No deseo ser aguafiestas ni restarle trascendencia al multitudinario adiós que hoy se le ha brindado a Nelson Mandela en Soweto. Que se lo merecía y que los elogios que ha recibido esta mañana de políticos tan dispares como Raúl Castro o Barak Obama no son exagerados está fuera de discusión. Sin embargo, tengo la sensación de que Mandela tal vez habría deseado un adiós diferente, menos plagado de jefes de estado, presidentes de gobierno, reyes y príncipes. Él fue un hombre que derrochó vitalidad por los cuatro costados, al que le gustaba cantar y bailar, que sonreía con una sonrisa amplia y sincera que alegraba el alma de quien la contemplaba y que se sentía cómodo y expansivo entre los suyos, los desheredados a los que el régimen del apartheid que él derribó con su valentía y determinación persiguió, torturó y asesinó.

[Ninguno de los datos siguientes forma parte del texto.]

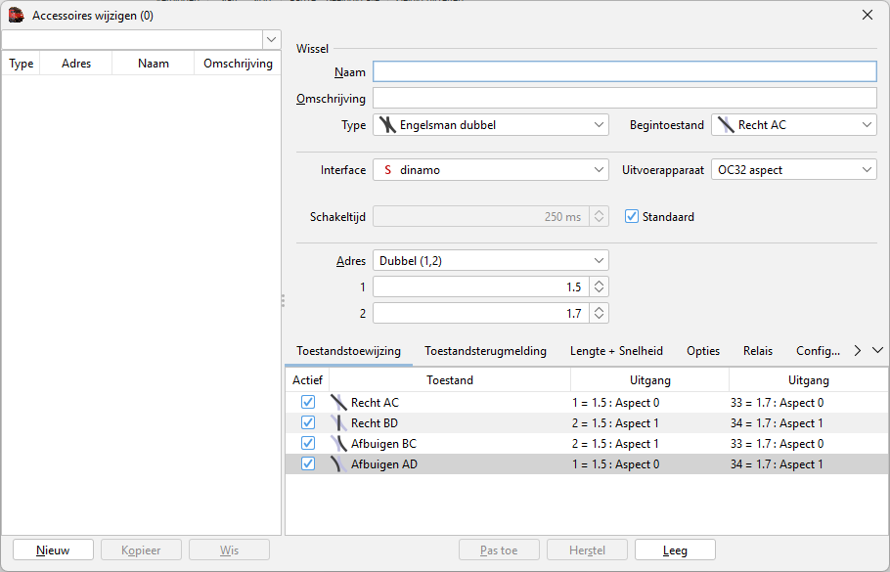The image size is (890, 572).
Task: Click the red dinamo interface icon
Action: [387, 170]
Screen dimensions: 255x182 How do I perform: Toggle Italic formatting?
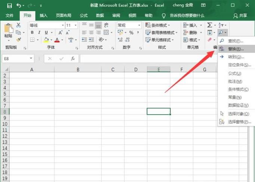39,33
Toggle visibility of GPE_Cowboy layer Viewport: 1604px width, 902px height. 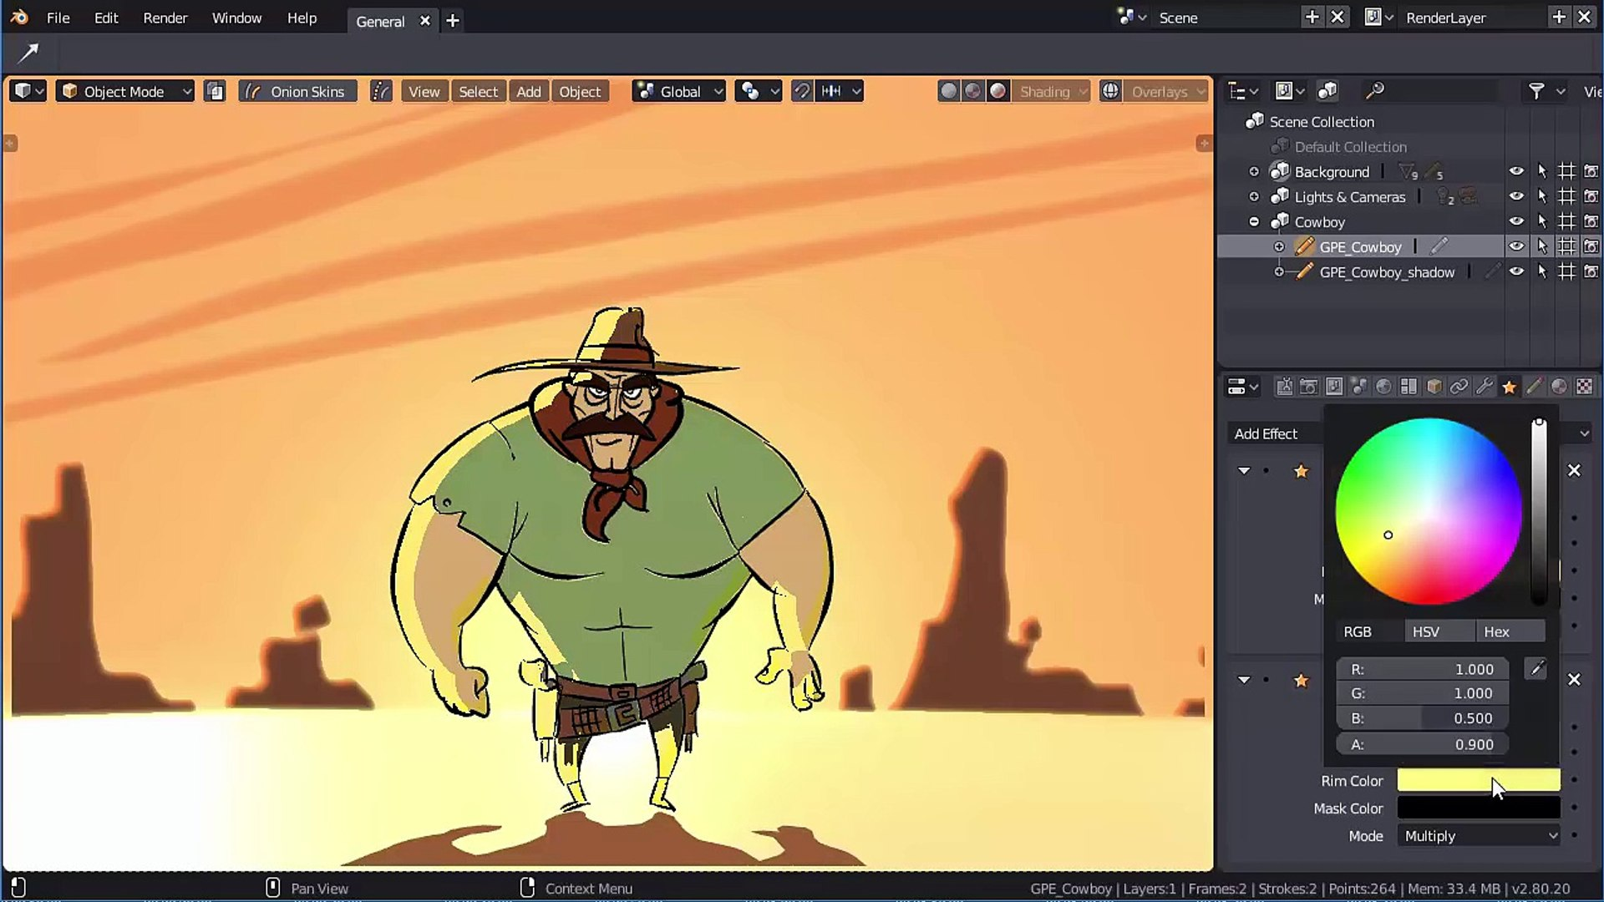coord(1516,246)
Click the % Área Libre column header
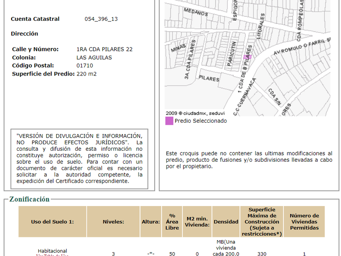341x256 pixels. 172,222
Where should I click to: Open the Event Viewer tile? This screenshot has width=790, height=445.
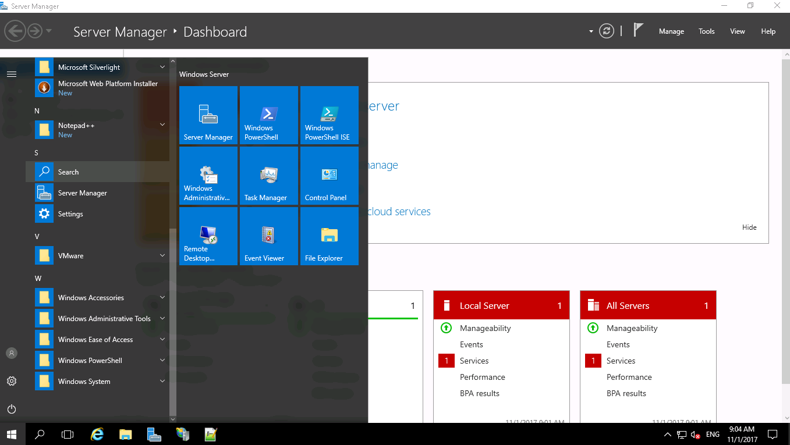click(268, 236)
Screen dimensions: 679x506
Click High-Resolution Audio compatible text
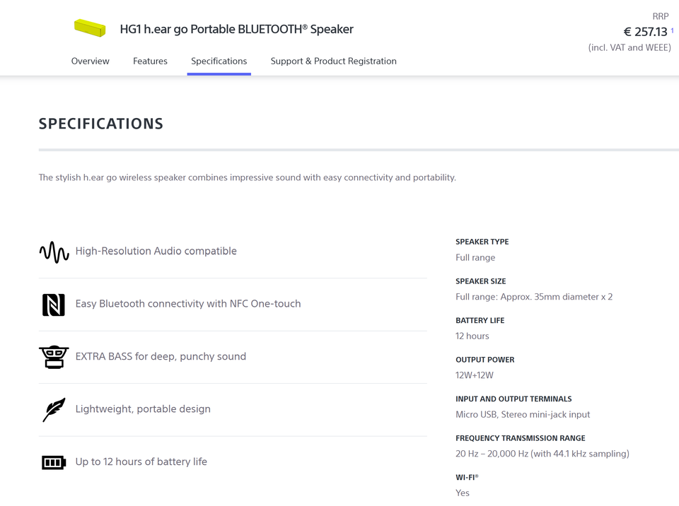(156, 251)
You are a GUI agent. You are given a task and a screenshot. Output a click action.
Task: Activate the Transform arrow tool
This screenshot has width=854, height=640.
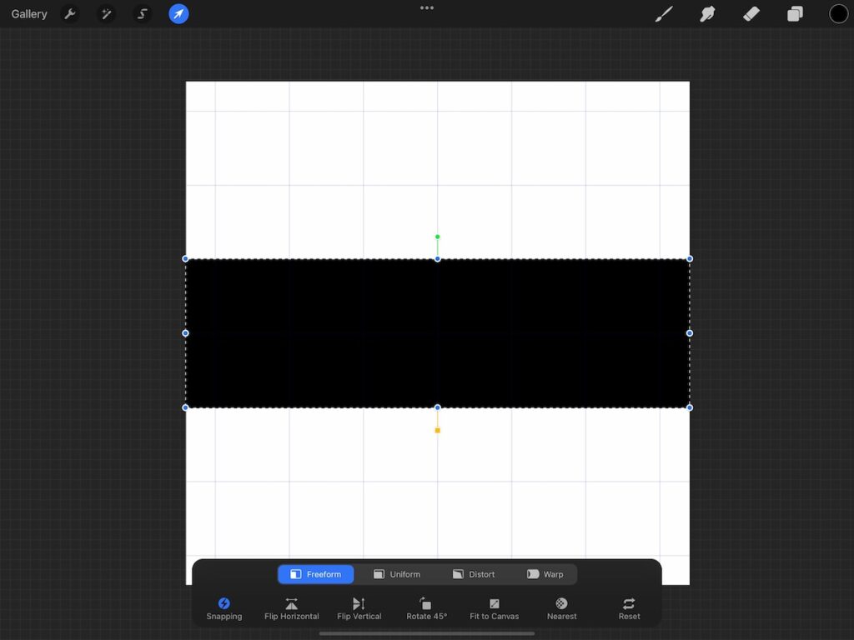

No fue Mandela un político al uso, al menos tal y como lo entendemos por estas latitudes. Aunque por su condición de jefe de estado tuvo que codearse con testas coronadas y homólogos de otros países, jamás pareció que el cargo se le había subido a su venerable cabeza; nunca se alejó de su pueblo, que para él lo integraban blancos y negros por igual y, aunque también disfrutaba de los baños de multitudes como en los grandes conciertos solidarios o en las grandes citas deportivas, siempre prefirió el suelo al palco, la gente sencilla a la estirada y encumbrada, la risa a la circunspección, la cercanía a la rigidez.
Mucho y bien han hablado todos hoy y en los últimos días de Mandela y todos coinciden en su inspirador ejemplo y se declaran en deuda con Madiba; incluso el presidente del Gobierno español, que no ha sentido rubor ni vergüenza alguna en sacar a colación en un día como este el triunfo de España en el mundial de Sudáfrica y hasta de echar mano del legado del líder africano para defender la unidad nacional. Obama ha sido tal vez el más emotivo y él más certero, dada la habilidad retórica del primer presidente negro de Estados Unidos, aunque desgraciadamente esa facilidad de palabra que le adorna no suele ir acompañada de la misma determinación con la que Mandela consiguió reconciliar a los sudáfricanos.
Dijo entre otras cosas el presidente norteamericano que muchos de los líderes a los que estos días se les llena la boca alabando las virtudes de Mandela, jamás permitirían la disidencia en sus respectivos países. Es posible que se refiriera entre líneas, ente otros, al vicepresidente chino Li Yuanchao, al presidente Mugabe de Zimbabue o al cubano Raúl Castro, al que incluso saludó durante la ceremonia, aunque lo más importante no es a quién iba dirigido el mensaje sino el mensaje en sí. Si de verdad todos estos presidentes y jefes de estado que hoy se han dado cita en Sudáfrica creyeran como dicen en la grandeza de Mandela deberían de ser los primeros en respetar su legado y su grandeza humana y contribuir a expandirlo y perpetuarlo hasta donde alcancen sus responsabilidades políticas.
En realidad, para la inmensa mayoría de ellos Mandela está muerto y dentro de poco enterrado y tras las declaraciones rimbombantes de los últimos días echaran sobre su vida ejemplar toneladas de olvido. Es la ciudadanía mundial que ve en la gigantesca figura humana y política de Mandela un ejemplo de valor y dignidad merecedor de emulación y respeto la verdadera heredera de su obra y la única que puede hacer que su luz jamás se apague bajo el peso del cinismo, el olvido y la indiferencia.